(Assigned task): Everything from the line with "The image size is (1413, 840)." to the end of the data is to be retyped exactly, and nothing else.

(Records for processing):
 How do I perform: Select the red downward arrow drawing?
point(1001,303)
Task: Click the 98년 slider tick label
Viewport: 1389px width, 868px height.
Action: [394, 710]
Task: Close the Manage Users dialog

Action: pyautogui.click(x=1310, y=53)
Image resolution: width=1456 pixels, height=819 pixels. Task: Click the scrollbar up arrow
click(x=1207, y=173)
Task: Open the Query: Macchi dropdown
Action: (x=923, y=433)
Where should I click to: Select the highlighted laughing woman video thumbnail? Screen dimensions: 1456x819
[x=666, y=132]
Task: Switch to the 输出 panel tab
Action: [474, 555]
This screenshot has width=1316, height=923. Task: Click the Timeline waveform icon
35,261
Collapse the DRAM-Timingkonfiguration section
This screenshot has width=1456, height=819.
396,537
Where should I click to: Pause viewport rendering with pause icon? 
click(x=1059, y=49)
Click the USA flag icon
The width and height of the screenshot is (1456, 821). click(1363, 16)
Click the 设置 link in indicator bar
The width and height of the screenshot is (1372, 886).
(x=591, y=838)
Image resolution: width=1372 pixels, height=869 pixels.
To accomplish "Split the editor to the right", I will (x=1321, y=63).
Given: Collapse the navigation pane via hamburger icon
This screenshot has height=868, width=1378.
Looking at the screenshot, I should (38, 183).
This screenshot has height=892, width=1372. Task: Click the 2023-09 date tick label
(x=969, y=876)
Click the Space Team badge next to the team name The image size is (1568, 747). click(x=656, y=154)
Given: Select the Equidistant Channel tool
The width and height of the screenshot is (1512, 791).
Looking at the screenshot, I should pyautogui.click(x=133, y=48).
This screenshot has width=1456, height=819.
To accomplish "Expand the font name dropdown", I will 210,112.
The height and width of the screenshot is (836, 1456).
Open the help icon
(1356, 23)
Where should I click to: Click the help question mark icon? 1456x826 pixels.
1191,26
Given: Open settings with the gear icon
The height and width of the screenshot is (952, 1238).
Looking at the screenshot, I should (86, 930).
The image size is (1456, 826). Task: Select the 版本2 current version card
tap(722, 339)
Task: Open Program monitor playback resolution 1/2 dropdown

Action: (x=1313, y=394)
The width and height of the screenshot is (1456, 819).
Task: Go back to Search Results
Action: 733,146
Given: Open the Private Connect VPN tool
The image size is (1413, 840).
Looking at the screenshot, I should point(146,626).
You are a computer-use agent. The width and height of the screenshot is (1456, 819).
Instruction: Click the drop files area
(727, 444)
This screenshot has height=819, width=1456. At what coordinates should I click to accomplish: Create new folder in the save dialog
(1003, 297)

(Written solution):
The image size is (1413, 840).
Looking at the screenshot, I should point(146,626).
You are a computer-use agent. The width and height of the screenshot is (1456, 819).
Instruction: Click the drop files area
(727, 444)
This screenshot has height=819, width=1456. At what coordinates should I click to accomplish: Create new folder in the save dialog
(1003, 297)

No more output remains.